'''

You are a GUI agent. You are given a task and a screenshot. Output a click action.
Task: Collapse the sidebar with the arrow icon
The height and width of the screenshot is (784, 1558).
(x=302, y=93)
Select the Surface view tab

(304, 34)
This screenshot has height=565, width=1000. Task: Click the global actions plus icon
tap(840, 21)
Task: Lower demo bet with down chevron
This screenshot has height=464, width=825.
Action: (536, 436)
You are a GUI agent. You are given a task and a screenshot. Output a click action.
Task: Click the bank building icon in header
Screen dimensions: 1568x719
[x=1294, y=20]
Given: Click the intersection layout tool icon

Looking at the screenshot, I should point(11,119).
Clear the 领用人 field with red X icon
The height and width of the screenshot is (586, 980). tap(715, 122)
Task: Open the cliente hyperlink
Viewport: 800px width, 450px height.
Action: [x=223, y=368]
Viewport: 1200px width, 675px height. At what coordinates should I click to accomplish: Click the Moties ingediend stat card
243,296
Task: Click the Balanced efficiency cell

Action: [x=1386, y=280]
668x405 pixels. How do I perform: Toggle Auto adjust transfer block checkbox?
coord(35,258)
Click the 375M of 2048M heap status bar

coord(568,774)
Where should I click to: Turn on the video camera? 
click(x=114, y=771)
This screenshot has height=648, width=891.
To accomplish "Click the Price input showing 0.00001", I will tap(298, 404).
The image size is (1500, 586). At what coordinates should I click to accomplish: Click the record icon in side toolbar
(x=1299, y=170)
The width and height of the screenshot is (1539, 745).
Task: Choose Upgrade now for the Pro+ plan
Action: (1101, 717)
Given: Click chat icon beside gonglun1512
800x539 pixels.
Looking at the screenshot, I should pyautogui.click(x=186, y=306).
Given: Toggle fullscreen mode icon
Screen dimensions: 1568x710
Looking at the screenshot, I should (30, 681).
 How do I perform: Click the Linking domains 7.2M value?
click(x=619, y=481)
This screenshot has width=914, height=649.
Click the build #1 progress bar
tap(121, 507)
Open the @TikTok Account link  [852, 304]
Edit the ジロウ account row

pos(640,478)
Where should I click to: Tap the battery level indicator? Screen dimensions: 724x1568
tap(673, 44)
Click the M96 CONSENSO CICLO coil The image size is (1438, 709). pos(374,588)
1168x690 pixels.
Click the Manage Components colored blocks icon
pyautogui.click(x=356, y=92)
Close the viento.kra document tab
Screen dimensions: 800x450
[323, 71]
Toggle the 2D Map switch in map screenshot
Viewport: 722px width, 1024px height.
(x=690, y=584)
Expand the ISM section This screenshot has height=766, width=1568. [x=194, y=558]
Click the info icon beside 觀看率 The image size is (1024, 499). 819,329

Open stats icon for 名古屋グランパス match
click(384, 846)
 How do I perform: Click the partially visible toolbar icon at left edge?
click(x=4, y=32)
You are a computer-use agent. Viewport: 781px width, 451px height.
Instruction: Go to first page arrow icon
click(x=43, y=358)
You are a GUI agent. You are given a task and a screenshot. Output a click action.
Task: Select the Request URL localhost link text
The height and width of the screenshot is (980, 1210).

'''

GOAL OF THE EXERCISE:
Can you rewrite the entries, starting at the first one and stopping after the line that contains "Action: (536, 436)", with "sidebar" changed to "side panel" and everything else left as it is?

ANSWER TO THE PROBLEM:
You are a GUI agent. You are given a task and a screenshot. Output a click action.
Task: Collapse the side panel with the arrow icon
The height and width of the screenshot is (784, 1558).
(x=302, y=93)
Select the Surface view tab

(304, 34)
This screenshot has height=565, width=1000. Task: Click the global actions plus icon
tap(840, 21)
Task: Lower demo bet with down chevron
This screenshot has height=464, width=825.
Action: (536, 436)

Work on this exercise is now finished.